Santo Matarazzo, who lived on the same Carroll Gardens block since arriving from Italy in the 1950s — and then set about fixing the neighborhood brownstone by brownstone — died on Oct. 23 of cancer. The sculptor, artist, handyman, landlord and beloved neighbor was 79.

When Matarazzo arrived from Italy, he brought little else but a work ethic and an artistic eye, which he promptly put to good use in his first job as a commercial artist building exhibitions at places like Ellis Island, said his daughter, Enza Bloisi. He bought his building, on Union Street between Henry and Clinton streets, for $6,500.

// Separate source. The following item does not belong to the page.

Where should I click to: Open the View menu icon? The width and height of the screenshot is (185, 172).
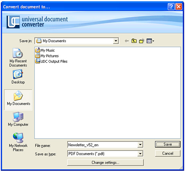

“He was a catalyst in the revitalization of the neighborhood,” his daughter said.

By his own hard work, he showed others how rundown buildings could be transformed into classic townhouses.

“This was like a slum,” Matarazzo once told the New York Times. “Everybody was running away from here. And I say: ‘Why are they leaving? These are beautiful buildings.’ ”

When old age made his renovation work difficult, the so-called “Mr. Brownstone” turned to sculpture. At his death, his artwork filled the home he shared with his wife, Lucia.

Matarazzo did much of the work on this house himself; installing intricate tiles and his signature plaster moldings.

Nearly every available space is occupied by his art. The walls remain full of his paintings, which include a self-portrait, a picture of Jesus, and a Sicilian seascape dated 1952 — a reference, Lucia Matarazzo said, of the year her husband left his homeland.

Lucia Matarazzo, Santo's widow, looks over a bust of Barack Obama, her husband's last sculpture. The man known throughout Carroll Gardens as “Mr. Brownstone” died last week at age 79.
The Brooklyn Paper / Kristen Joy Watts

Other plaster sculptures honored famous or historical figures such as Martin Luther King Jr., Bill Clinton, Muhammad Ali, and, most recently, Barack Obama, the presidential candidate for whom Matarazzo intended to vote.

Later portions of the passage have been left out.